Task statement – Copy the stretch from the line containing "Given: Select the 69 value in central England" through the line containing "Looking at the", substituting "Screen size" for "Viewport" and changing nothing else. Leave the pictures out of your answer.

Entries on target coordinates:
◇ ◇ ◇ ◇ ◇ ◇ ◇

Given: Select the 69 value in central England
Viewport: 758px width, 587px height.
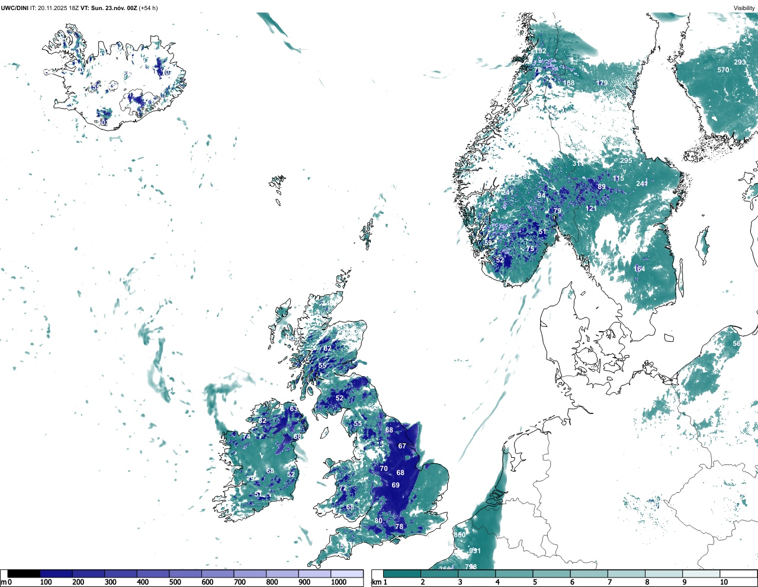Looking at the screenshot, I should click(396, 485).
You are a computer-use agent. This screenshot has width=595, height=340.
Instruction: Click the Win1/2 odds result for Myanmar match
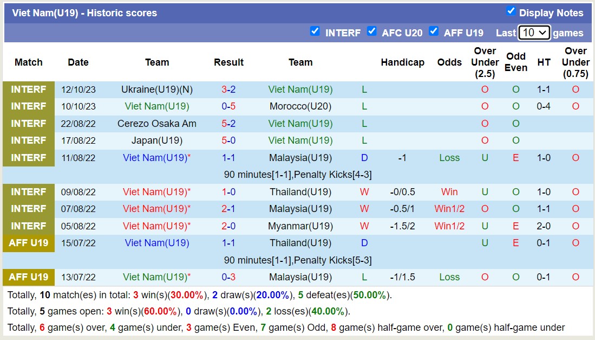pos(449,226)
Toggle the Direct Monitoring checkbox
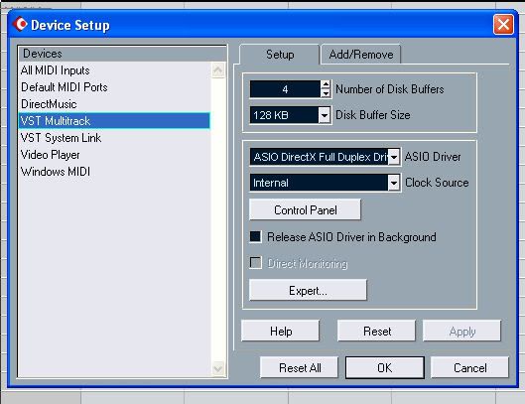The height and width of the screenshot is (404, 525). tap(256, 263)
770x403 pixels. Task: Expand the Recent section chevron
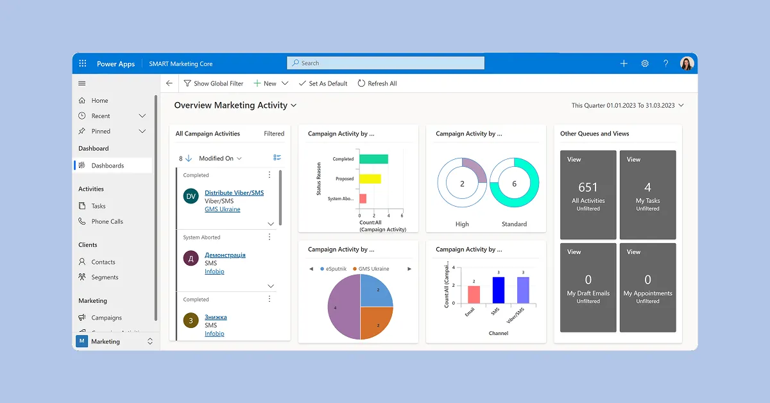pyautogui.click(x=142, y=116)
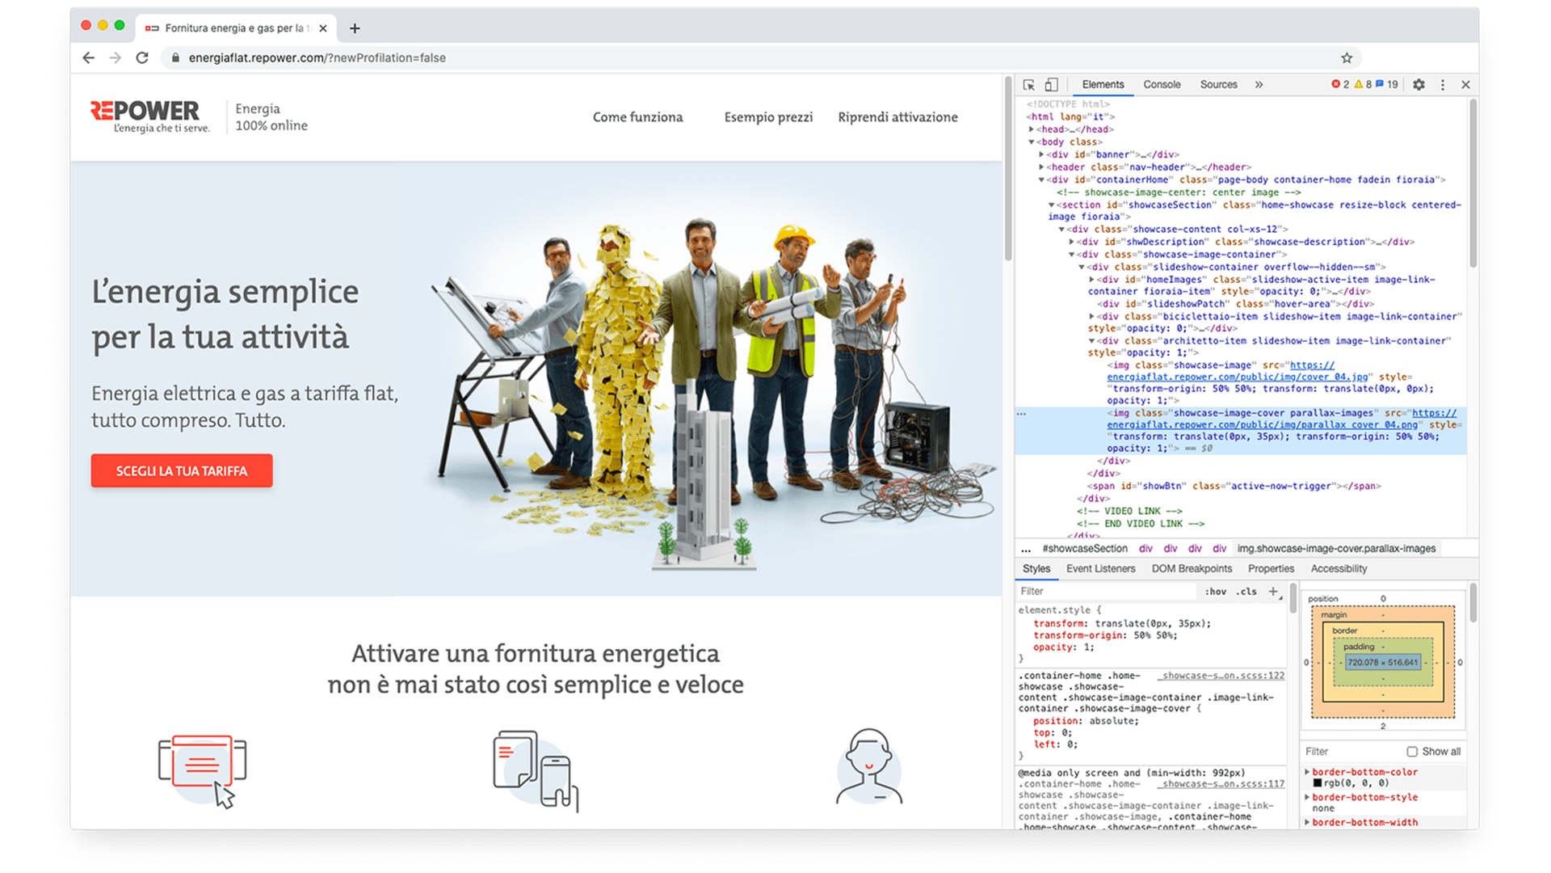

◇ ◇ ◇ ◇ ◇ ◇ ◇

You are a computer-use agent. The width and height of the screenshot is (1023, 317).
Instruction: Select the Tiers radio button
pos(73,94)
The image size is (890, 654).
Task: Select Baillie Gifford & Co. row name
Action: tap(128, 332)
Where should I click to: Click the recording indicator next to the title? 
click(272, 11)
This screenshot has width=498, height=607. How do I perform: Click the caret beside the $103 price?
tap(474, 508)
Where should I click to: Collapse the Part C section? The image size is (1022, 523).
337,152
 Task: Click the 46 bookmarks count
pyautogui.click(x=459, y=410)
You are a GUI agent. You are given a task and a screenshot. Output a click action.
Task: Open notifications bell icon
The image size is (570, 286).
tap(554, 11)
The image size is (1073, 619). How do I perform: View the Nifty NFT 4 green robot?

◇ ◇ ◇ ◇ ◇ ◇ ◇

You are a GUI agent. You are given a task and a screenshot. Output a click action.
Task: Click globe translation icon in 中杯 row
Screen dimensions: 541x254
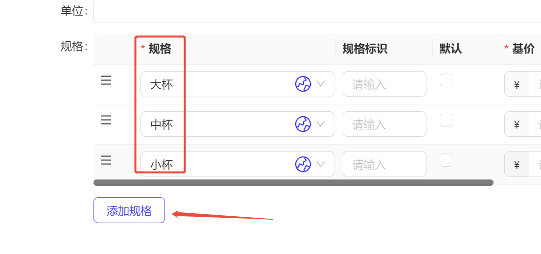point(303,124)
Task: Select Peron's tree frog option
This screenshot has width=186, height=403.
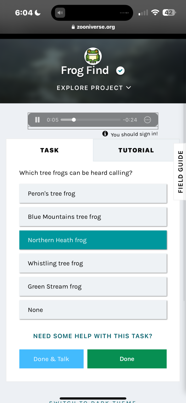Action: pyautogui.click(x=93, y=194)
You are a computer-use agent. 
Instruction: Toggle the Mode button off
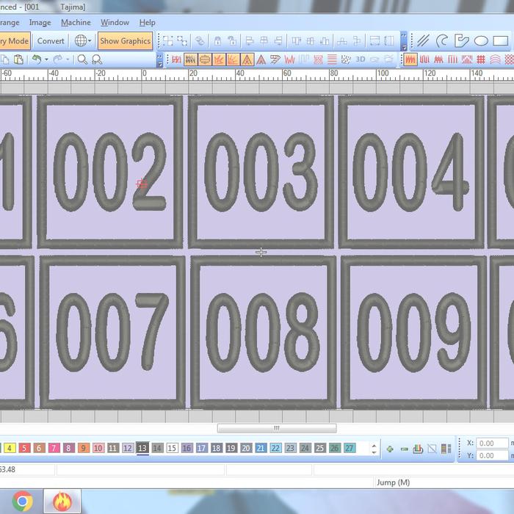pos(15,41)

◇ ◇ ◇ ◇ ◇ ◇ ◇

Expected answer –
Given: Select the 69 value in central England
Screen size: 758px width, 587px height.
Looking at the screenshot, I should click(396, 485).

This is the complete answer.